Al mismo tiempo, existe un cierto sector que piensa que como Dios es amor, al final todo el mundo se salvará, pese a todas las iniquidades cometidas. Discurramos con la mente del Creador y no con la nuestra. Si aceptásemos esta fórmula especialmente humanizada, ¿qué sería entonces de las grandes injusticias cometidas en la Historia? Sin duda, quedarían todas impunes. Resulta demasiado injusto reconocer que al final todos seremos salvos, con independencia de nuestros actos y decisiones. Esta idea que algunos defienden, sugiere la concesión de todo libertinaje, en el cual cada uno puede obrar conforme bien le plazca, ya que según parece la salvación está garantizada para todos, sin excepción. En los casos más descarados, otorga amplia licencia para desarrollar al máximo el potencial de maldad interno que el hombre posee… Si es verdad que Dios al final salvará a todos, ¿qué sentido tiene el bien y el mal en este confuso mundo? ¿Para qué sirve la fe en Dios? ¿Qué alcance lograría la justicia de Cristo? Tampoco la Revelación escrita de Dios tendría significado alguno.

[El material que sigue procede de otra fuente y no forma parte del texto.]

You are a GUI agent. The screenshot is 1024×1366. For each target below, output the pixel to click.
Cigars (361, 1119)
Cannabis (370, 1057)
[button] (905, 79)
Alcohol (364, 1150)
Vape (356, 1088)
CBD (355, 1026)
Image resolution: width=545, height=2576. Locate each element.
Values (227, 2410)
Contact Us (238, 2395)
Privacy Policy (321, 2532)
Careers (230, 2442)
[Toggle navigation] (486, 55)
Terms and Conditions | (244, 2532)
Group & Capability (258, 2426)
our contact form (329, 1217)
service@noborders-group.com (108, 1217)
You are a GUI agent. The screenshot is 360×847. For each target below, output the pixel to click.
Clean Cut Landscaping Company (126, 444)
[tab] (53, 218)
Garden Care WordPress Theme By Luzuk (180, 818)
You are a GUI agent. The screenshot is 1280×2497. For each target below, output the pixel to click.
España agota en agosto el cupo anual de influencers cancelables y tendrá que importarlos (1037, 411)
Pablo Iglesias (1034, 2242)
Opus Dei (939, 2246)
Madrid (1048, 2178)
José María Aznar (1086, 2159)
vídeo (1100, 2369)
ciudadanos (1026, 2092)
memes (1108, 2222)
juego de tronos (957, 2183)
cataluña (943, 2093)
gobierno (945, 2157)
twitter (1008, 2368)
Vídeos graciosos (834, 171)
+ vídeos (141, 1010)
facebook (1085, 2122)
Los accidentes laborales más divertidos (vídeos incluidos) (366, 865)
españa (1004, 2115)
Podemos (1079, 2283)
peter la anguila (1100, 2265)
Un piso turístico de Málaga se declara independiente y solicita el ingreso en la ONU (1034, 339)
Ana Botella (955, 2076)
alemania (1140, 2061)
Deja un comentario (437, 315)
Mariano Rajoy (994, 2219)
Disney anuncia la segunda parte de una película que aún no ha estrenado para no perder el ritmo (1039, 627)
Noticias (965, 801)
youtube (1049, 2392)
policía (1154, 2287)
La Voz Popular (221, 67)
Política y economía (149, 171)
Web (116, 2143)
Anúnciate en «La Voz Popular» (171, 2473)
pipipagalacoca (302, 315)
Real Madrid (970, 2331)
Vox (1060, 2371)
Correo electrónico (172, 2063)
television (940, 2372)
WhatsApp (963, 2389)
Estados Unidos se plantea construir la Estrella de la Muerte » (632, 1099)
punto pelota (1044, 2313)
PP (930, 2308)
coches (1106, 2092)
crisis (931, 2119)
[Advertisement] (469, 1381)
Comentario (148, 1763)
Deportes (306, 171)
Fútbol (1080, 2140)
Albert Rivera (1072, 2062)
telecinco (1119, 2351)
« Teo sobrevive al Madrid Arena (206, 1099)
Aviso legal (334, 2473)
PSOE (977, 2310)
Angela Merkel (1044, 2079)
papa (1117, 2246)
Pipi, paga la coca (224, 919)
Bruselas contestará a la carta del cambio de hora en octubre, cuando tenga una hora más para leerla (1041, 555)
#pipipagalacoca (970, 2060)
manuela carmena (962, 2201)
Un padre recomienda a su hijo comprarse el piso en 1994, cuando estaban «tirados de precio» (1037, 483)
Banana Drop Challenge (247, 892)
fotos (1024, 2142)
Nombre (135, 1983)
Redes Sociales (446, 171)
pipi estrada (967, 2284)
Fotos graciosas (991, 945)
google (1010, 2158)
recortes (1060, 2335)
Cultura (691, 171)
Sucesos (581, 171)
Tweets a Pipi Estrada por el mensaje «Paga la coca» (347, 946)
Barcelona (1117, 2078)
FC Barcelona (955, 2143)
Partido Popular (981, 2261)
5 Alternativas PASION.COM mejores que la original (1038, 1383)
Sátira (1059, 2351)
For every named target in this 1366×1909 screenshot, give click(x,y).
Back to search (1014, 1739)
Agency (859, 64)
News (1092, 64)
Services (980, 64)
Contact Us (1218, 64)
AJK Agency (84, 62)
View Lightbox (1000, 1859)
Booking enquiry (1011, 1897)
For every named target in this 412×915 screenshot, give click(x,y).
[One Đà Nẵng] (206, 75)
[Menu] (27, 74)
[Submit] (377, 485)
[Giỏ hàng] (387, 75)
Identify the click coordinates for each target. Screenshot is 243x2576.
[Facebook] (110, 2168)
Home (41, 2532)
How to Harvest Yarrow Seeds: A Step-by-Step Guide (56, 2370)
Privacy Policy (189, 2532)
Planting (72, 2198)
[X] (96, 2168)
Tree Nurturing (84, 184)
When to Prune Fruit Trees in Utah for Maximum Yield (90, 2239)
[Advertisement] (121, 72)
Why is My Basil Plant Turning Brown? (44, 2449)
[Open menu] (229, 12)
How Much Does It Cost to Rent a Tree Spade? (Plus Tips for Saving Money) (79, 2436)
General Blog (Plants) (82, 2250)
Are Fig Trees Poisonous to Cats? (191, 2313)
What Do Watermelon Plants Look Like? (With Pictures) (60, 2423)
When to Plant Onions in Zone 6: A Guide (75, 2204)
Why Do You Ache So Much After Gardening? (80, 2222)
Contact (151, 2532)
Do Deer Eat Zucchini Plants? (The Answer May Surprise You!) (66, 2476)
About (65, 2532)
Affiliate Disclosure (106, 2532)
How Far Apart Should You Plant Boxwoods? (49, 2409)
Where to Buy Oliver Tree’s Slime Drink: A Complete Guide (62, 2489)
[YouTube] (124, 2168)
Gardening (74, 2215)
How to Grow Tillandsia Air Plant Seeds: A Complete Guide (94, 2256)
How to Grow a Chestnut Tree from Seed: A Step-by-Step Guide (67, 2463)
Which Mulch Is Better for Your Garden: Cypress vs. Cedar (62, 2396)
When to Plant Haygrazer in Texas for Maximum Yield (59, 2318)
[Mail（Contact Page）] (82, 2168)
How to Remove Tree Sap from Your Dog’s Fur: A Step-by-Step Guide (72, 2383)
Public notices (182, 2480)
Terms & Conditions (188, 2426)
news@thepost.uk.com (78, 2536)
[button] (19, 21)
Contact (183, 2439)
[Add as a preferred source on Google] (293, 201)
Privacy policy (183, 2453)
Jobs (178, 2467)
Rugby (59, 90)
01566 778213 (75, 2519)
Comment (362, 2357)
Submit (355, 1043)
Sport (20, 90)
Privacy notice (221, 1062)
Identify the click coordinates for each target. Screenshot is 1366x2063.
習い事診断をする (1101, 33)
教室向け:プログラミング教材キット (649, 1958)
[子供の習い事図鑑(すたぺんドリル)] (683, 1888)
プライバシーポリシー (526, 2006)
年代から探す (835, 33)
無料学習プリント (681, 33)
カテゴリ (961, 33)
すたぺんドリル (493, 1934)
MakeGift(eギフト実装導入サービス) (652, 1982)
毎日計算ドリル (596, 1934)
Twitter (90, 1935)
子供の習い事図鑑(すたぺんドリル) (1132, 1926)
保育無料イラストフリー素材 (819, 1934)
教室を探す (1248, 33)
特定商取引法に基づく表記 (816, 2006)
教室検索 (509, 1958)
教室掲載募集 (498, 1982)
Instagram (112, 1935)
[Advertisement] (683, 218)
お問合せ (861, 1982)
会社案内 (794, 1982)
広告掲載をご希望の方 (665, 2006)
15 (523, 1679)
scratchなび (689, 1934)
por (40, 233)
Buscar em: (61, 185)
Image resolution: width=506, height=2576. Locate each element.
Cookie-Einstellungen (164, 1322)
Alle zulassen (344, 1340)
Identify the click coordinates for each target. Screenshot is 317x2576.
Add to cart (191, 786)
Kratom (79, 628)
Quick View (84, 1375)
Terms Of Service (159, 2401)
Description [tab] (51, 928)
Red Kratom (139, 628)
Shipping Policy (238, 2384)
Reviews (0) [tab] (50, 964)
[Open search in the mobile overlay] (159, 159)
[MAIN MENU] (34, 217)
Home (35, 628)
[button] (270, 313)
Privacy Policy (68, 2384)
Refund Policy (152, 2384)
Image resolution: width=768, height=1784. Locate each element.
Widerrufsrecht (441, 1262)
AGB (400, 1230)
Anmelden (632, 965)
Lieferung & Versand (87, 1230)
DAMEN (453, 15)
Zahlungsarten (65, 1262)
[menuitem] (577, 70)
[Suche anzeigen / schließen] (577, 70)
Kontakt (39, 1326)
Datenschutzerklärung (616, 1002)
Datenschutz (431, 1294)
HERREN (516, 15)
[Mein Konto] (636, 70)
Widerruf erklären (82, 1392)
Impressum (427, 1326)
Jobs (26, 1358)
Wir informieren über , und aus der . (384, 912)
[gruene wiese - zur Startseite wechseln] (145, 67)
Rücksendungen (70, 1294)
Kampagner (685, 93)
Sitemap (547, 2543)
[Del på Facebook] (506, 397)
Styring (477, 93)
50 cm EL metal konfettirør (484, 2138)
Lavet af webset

Estamos de acuerdo en que Dios es amor, pero no olvidemos que también es justo, y por ello no puede mirar de reojo el grave pecado cometido por el hombre. En esto, la justicia de Dios ya está satisfecha en Jesucristo, quien recibió el castigo de nuestros pecados. Pero, veamos el asunto con sentido bíblico, pues aun cuando Cristo murió por todos, no significa que todos seremos salvos, ya que la acción histórica de entonces debe aplicarse espiritualmente hoy en el corazón del ser humano. Y para ello se requiere, como venimos insistiendo, de la aceptación individual de la obra de Cristo.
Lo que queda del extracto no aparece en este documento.